The Hausdorff metric has many applications.
For example, a recent proposal [24]
approved by the United States Army Research Office (ARO) Small Business
Technology Transfer (STTR) Program has as its objective to “Develop software
for terrain representation by smooth (C1-smooth or more) piecewise polynomials
on irregular triangulations using nontraditional metrics.” The proposal explains that terrain is often
represented by “piecewise planar surfaces on triangulated irregular networks
(TINs)”. This method is used because of hardware constraints and because these
models do not exhibit excessive oscillations. One problem with this method is
that TINs create unrealistic flat surfaces within the triangles and non-smooth
transitions or sharp discontinuities when moving from one triangle to another.
It requires a large number of triangles (and a large amount of data) to
minimize these problems.
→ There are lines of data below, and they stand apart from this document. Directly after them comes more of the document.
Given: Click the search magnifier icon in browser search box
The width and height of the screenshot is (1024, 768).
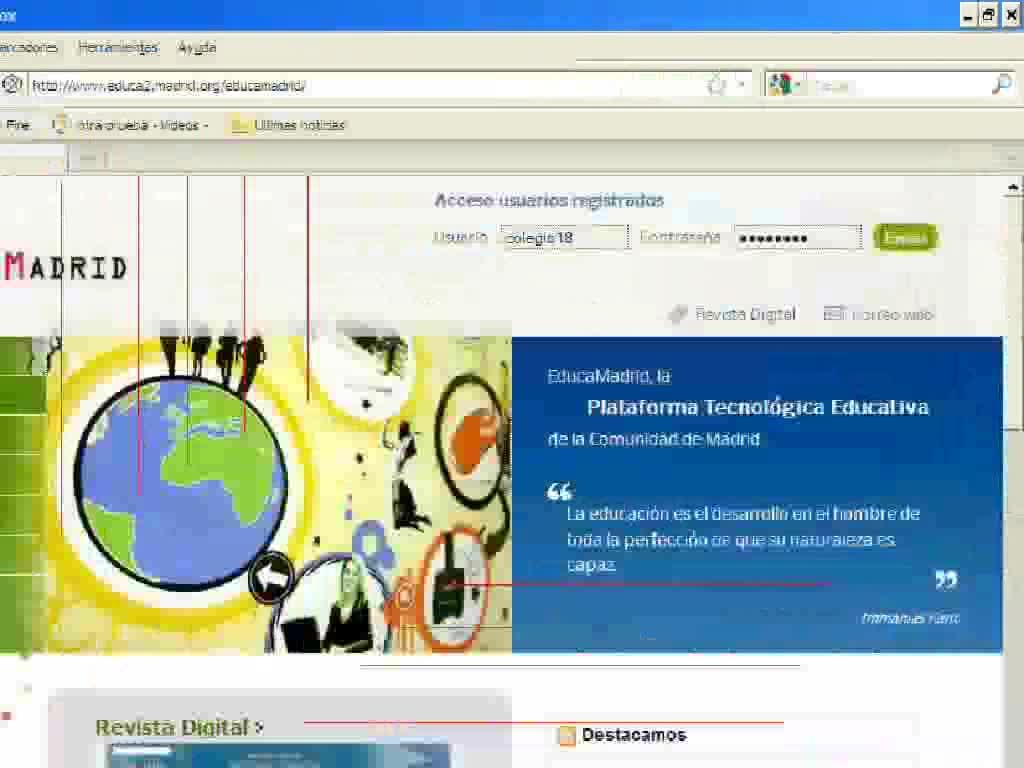Looking at the screenshot, I should click(x=1001, y=84).
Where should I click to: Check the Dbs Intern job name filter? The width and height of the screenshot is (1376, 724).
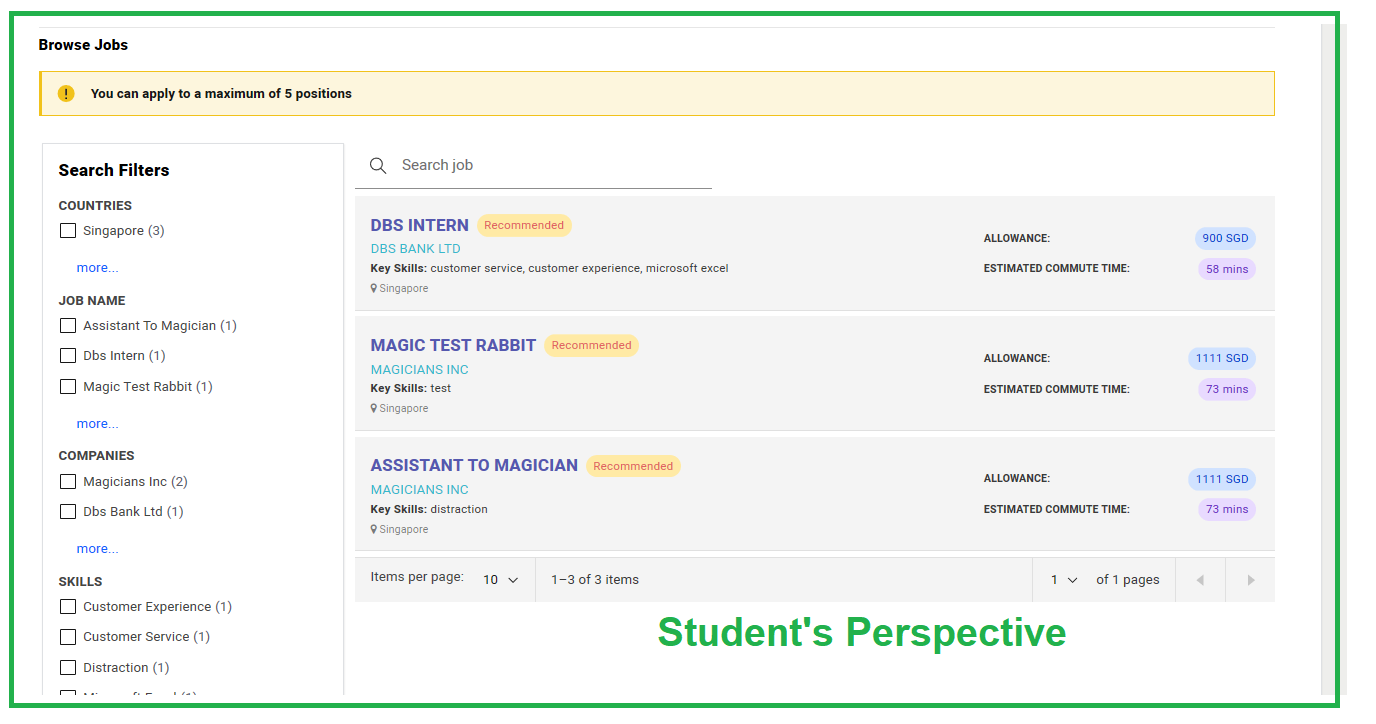[68, 355]
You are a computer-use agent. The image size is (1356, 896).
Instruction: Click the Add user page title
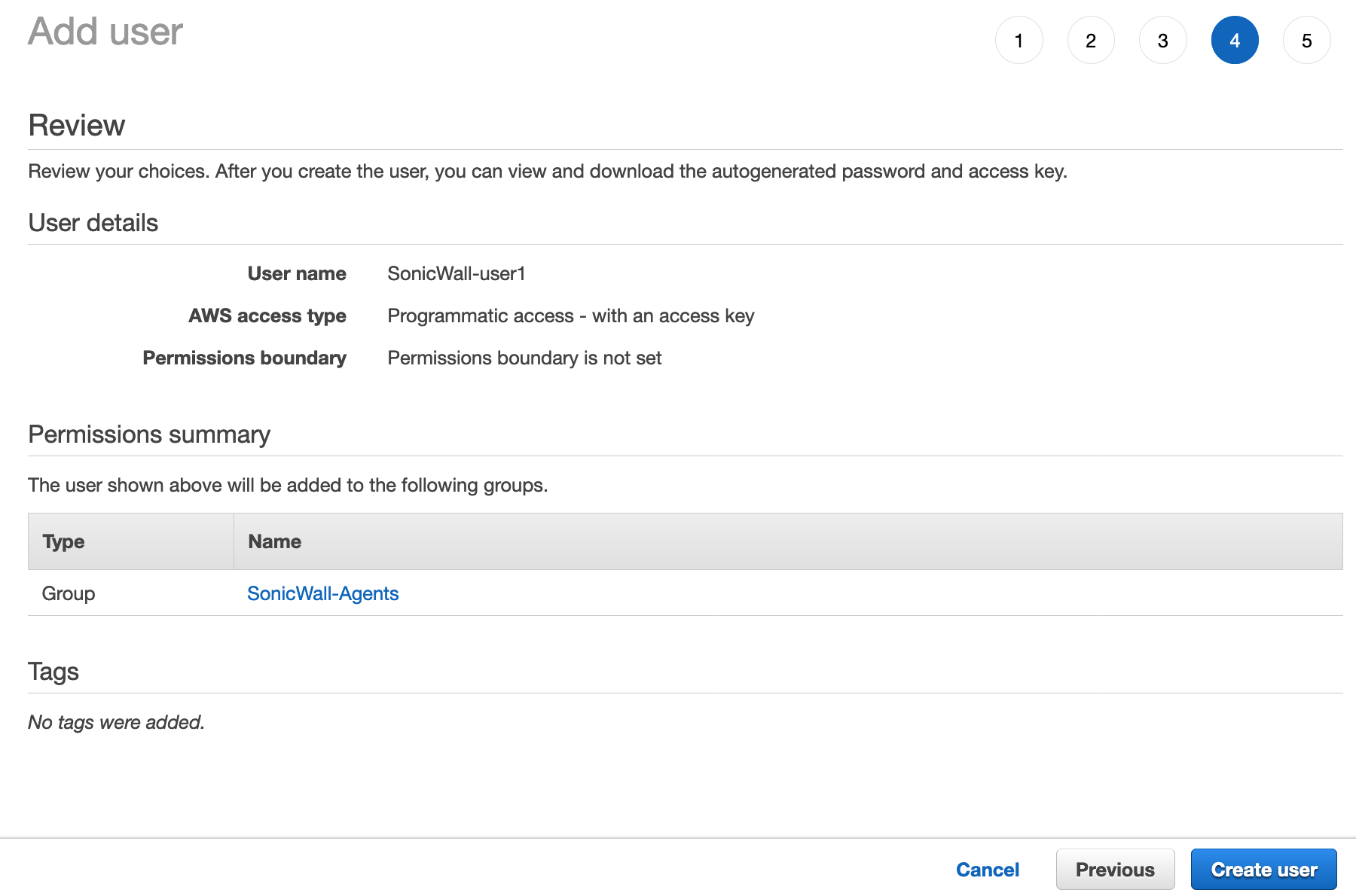point(105,32)
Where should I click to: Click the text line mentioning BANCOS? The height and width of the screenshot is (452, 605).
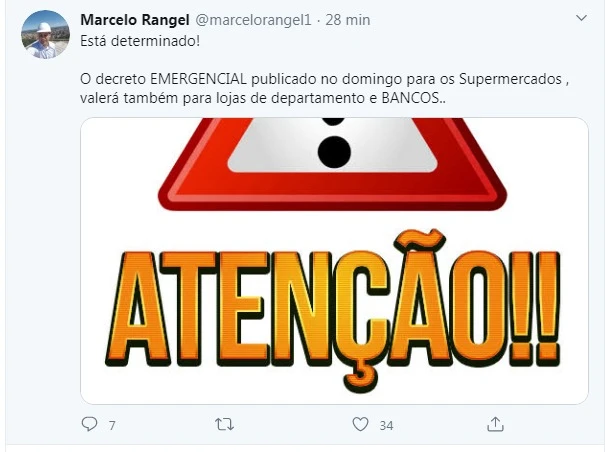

Other methods, for example smooth-surface techniques
such as conventional polynomial and rational splines, radial basis functions,
and wavelets, “require too much data, too much computing time, too much human
interaction and/or do not preserve shape well.” The proposal states that
nontraditional metrics, including the Hausdorff metric, “can increase the
accuracy and/or efficiency of both piecewise planar surfaces and smooth
piecewise polynomials on irregular triangulations.” The United States military
has also used the Hausdorff distance in target recognition procedures [18].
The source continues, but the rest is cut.